I’m not sure I even have a choice; It isn't like I can do anything else. I’m vaguely aware of her walking to the door, and then I let my eyelids close, and the current of sleep takes me.

But it’s not a peaceful sleep. Those same charred hands still claw at me, only this time I don't startle myself awake. Maybe it really is death. I deserve nothing less after what I’ve done. And if it is hell, at least it isn't a stagnant nightmare, the repeated loop of being pulled into the abyss.

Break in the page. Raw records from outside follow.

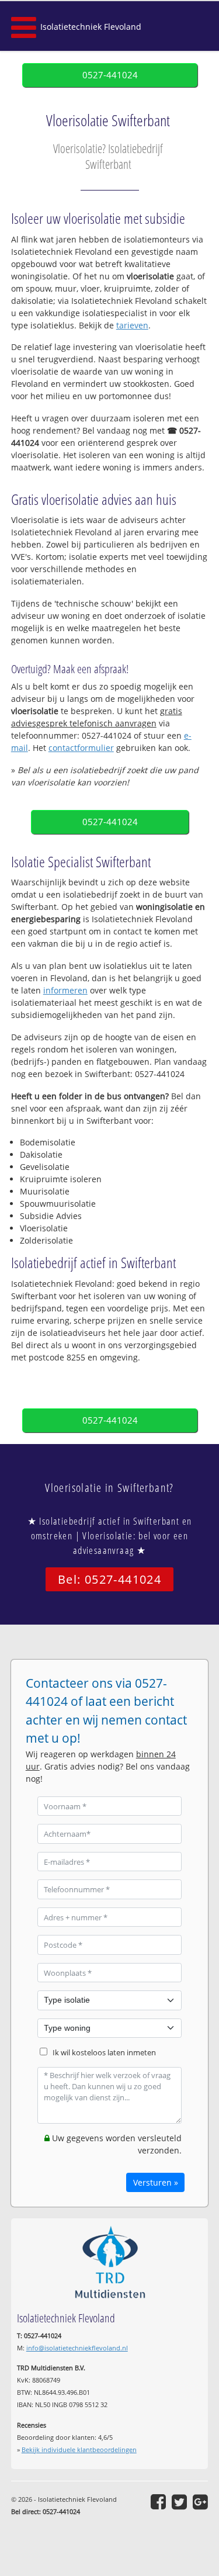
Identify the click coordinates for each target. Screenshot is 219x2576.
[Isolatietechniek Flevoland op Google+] (200, 2502)
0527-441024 (110, 75)
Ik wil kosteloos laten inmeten (104, 2053)
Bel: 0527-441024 (109, 1579)
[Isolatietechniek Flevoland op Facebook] (158, 2502)
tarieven (132, 325)
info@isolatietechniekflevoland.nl (77, 2347)
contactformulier (81, 747)
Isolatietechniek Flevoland (90, 26)
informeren (65, 990)
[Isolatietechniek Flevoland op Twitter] (179, 2502)
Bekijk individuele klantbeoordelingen (79, 2449)
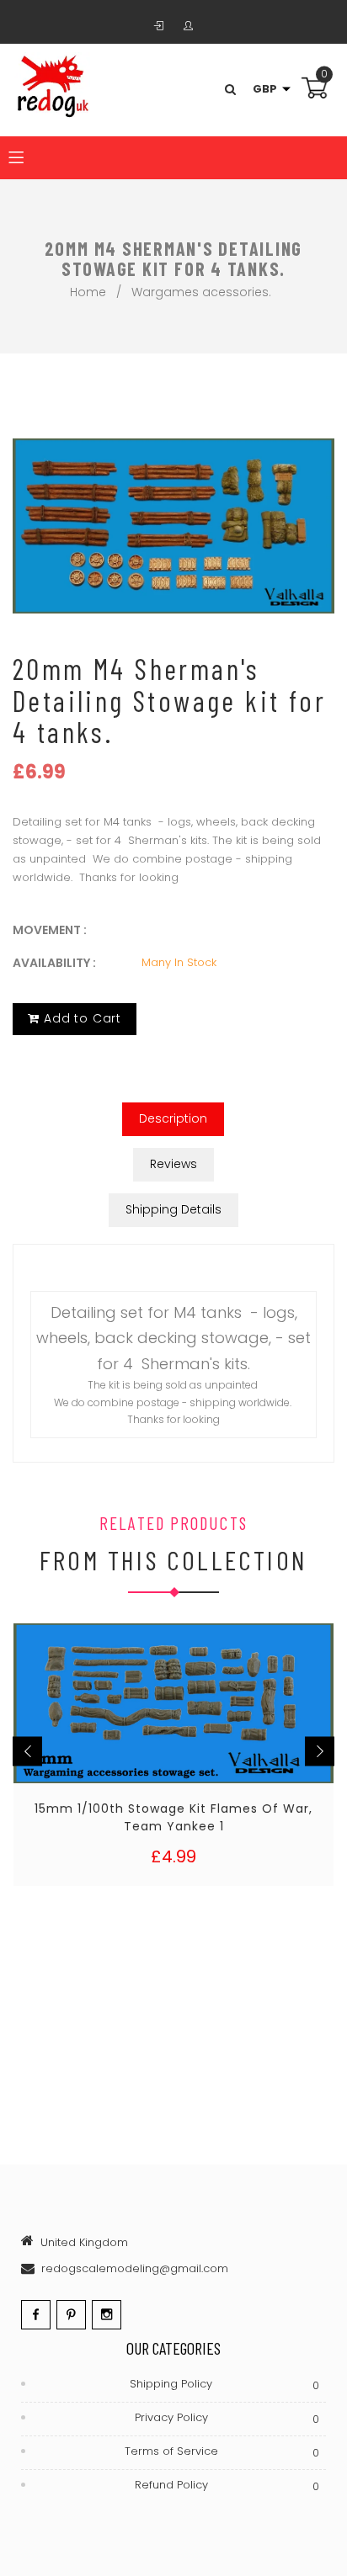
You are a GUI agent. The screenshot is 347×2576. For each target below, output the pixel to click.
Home (88, 292)
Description (173, 1118)
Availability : (54, 962)
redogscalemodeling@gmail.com (134, 2268)
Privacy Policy (227, 2418)
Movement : (50, 930)
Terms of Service (222, 2452)
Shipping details (173, 1209)
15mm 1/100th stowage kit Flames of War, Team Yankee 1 (173, 1817)
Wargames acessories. (201, 292)
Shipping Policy (224, 2384)
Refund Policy (227, 2485)
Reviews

It goes on for what feels like an eternity, but then all at once that stops and I’m lying still on a bed staring at the ceiling. It’s quiet... until it isn't. It’s quiet until the screams encompass me, agonizing sounds that come from somewhere I can't see, from people I don't know. And yet, those screams set a crack in my stomach that shatters, sending shards of glass through me and opening up a chasm so deep I fear it will swallow the world.

Instead, it only swallows me, taking me away to another place… a memory.

The whisper in my ear holds me hostage just as much as the fingers on my mouth. “Shh.”

It’s the sound you make to soothe fears, to calm an infant’s wail, to allay someone’s frustration. But it is none of that which leads him to make me quiet. It’s a threat of compliance, a warning not to fight. I’ve never been much of a fighter… not then, not now. So, I allow myself to be hushed and empty my mind, trying not to let myself drown in the memory… or the recurrence of my earliest nightmare.